From the line containing "This screenshot has width=800, height=600." to the line containing "the DIANLE logo" in the entries below, reproduce every line exactly, ends included. Nothing else belongs in the copy, and no pictures.

[Extracted data entries]
□ □ □ □

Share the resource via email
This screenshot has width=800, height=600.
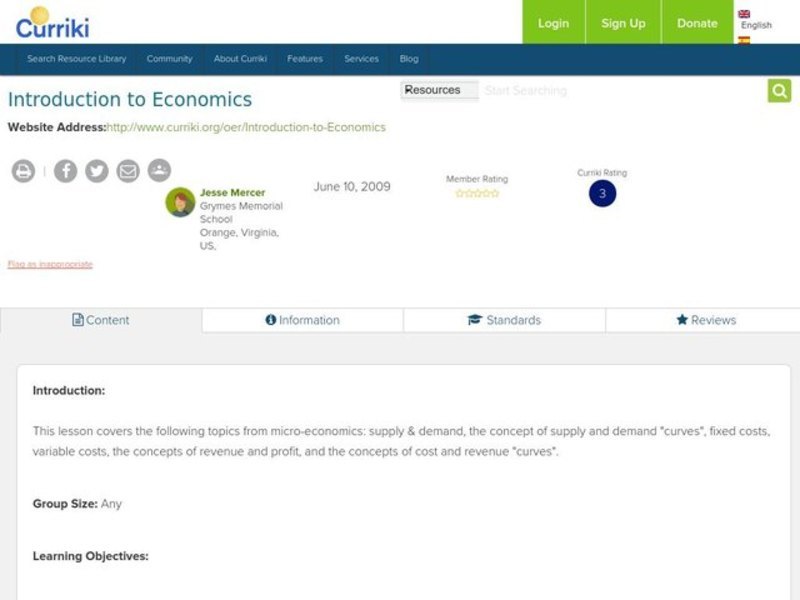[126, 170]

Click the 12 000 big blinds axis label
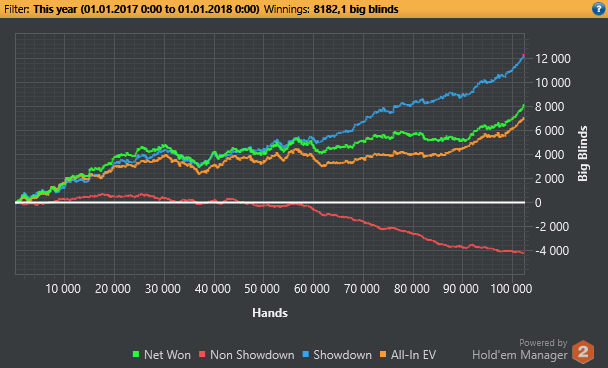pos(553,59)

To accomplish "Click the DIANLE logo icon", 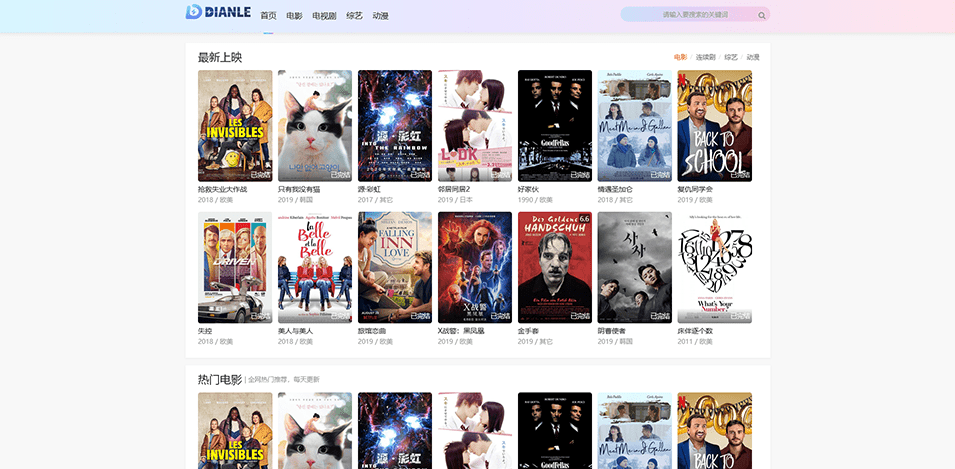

□ □ □ □

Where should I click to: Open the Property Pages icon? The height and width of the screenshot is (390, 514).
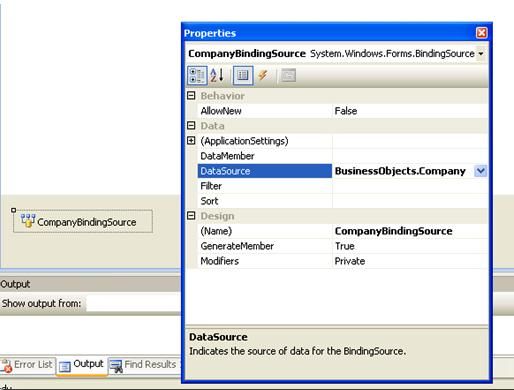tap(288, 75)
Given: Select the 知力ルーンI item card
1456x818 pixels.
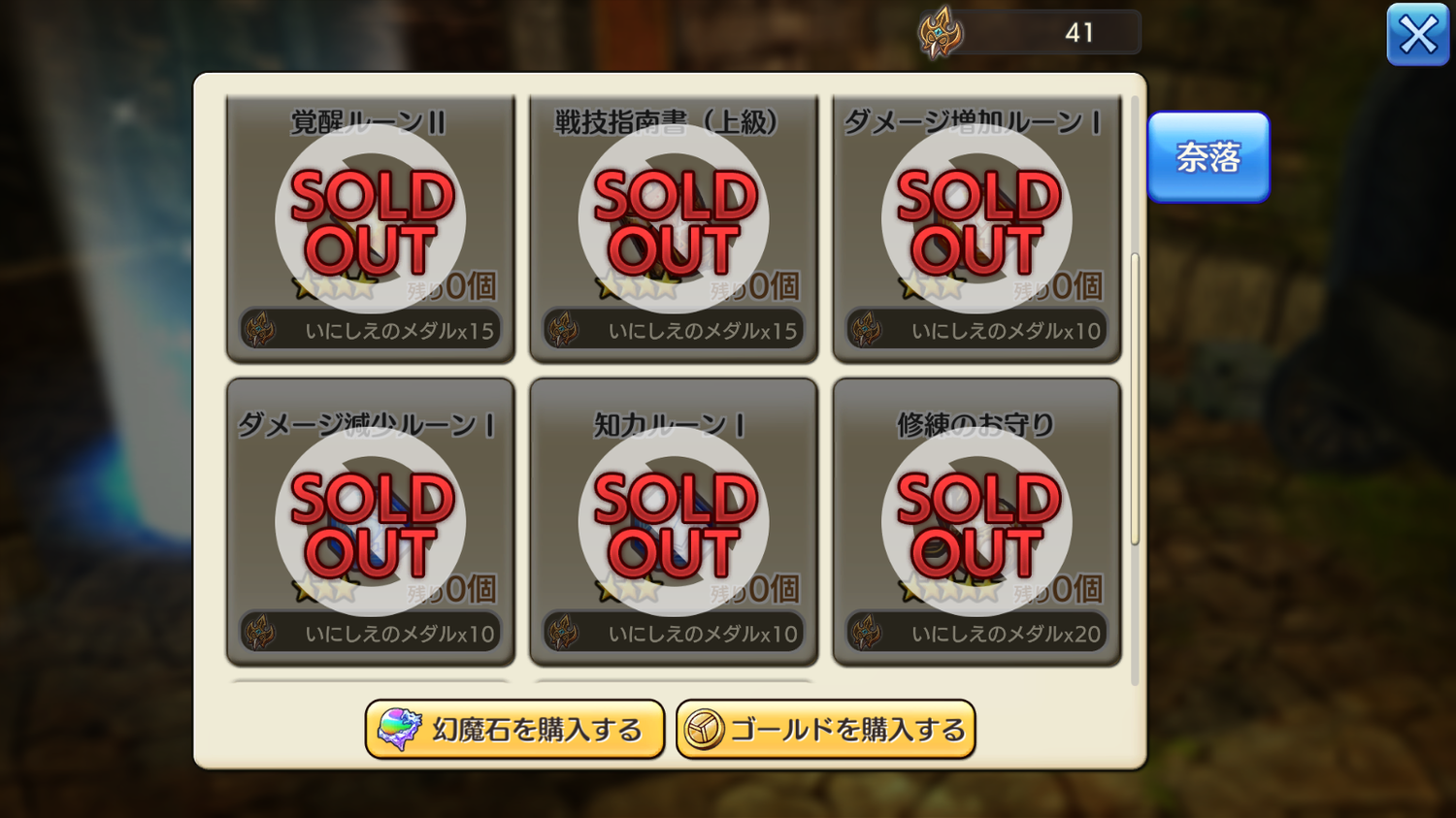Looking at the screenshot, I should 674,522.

□ □ □ □

[Response to this task]
This screenshot has width=800, height=600.
[126, 170]

Click the 12 000 big blinds axis label
pos(553,59)

To accomplish "Click the DIANLE logo icon", 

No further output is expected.